96 per cent of 150 European dealmakers have predicted that ESG regulation will become more stringent over the coming year, according to a recent report from SS&C Intralinks.

The report, entitled Temperature’s Rising, explores the impact of ESG’s increased importance on European companies, focusing on the effect this has had on M&A.

ESG concerns have become increasingly prominent in recent years, becoming an essential part of business operations. This is particularly apparent in Europe, where the European Commission (EC) aims to become climate neutral by 2050.

The report finds that 76 per cent of those polled believe that ESG has become more important within their organisation, while 73 per cent expect this upward trajectory to continue over the next 12 months.

These figures vary drastically across Europe, however. 75 per cent of German respondents state that their most recent acquisition was influenced by ESG concerns, while only four per cent of Spanish and Portuguese respondents affirm this. In addition, 12 per cent of Spanish and Portuguese respondents state that their last M&A transaction was actively unconcerned about ESG.

Additionally, 59 per cent of those surveyed across Europe indicate that they have never turned down an M&A deal as a result of ESG concerns.
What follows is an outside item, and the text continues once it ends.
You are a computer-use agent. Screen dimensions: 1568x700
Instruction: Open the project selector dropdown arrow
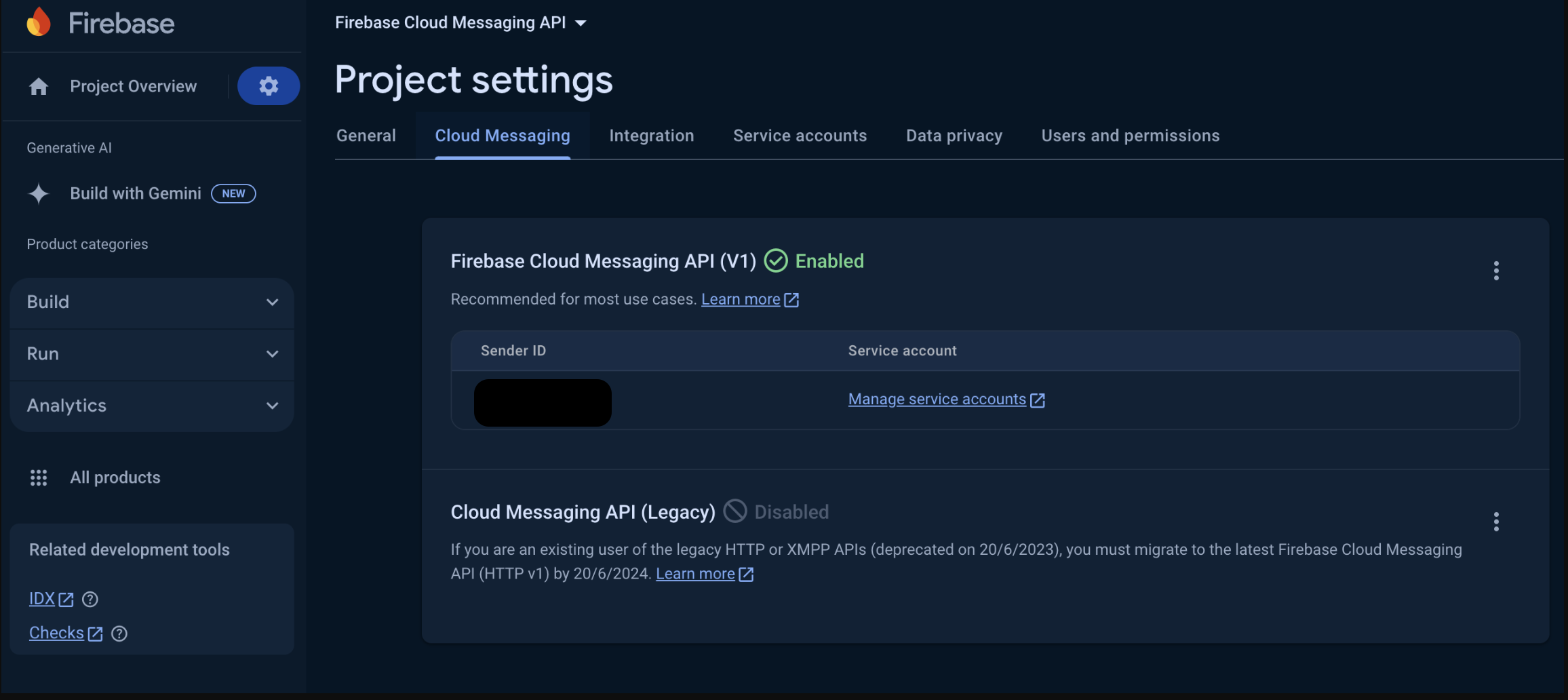pyautogui.click(x=581, y=23)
In Germany and the UK, this figure drops to 40 per cent.

Tanja Gihr, managing director and head of ESG advisory (EMEA) and sustainable and impact banking at Barclay‘s Investment Bank, believes that companies still have a long way to go: “ESG is so fast-moving that if you stand still, you get left behind. You might have been the best performer last year, but that may not be the case next year.”
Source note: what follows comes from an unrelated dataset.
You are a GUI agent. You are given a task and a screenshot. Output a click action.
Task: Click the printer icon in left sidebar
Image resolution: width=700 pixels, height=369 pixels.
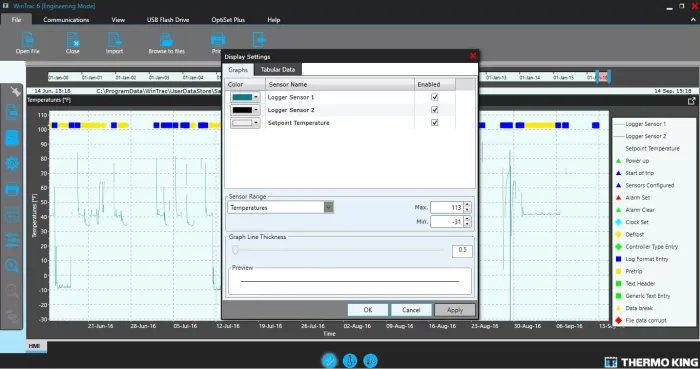[12, 189]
She adds: “If you want to be an ESG leader, you really have to be on the front foot.”

In regard to due diligence, only 46 per cent of those polled have undertaken due diligence on a target’s supply chain. This figure is far higher amongst other financial sponsors, with 65 per cent of private equity firms conducting due diligence as opposed to a mere 27 per cent of corporates.

The availability and quality of due diligence data itself is also insufficient, the report finds. 19 per cent of respondents stated that the data available was ‘poor’ or ‘very poor’, and only 16 per cent rated it as ‘very good’. With the EC potentially making supply chain due diligence a requirement, this could prove to be an administrative burden, highlight SS&C Intralinks.
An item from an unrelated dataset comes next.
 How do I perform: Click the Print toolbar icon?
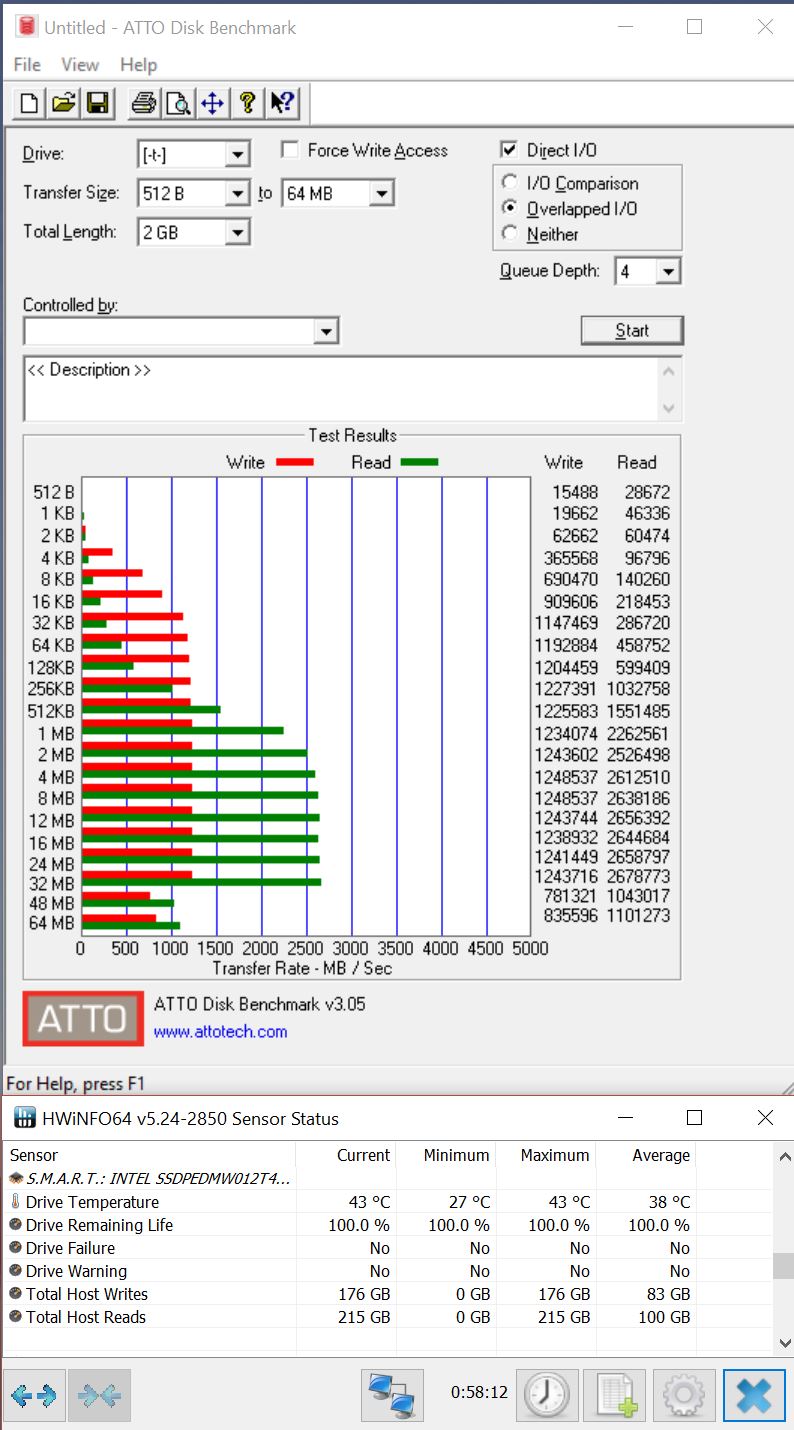(x=144, y=102)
Commenting on ESG investment challenges within private equity, Katie Cotterell, ESG manager at Bridgepoint Credit, says: “Data is the biggest challenge — understanding how to use that in decision-making throughout the investment cycle. It is all about keeping the focus on actionable data, and not being afraid to use proxies and data that is not yet perfect”

The report concludes that genuine change is required. While ESG has a significant impact on a company’s reputation, “firms must be careful not to virtue signal and posture, but to live and breathe these values,” SS&C states.

SS&C Intralinks’ survey was conducted with assistance from Mergermarket, an Acuris company.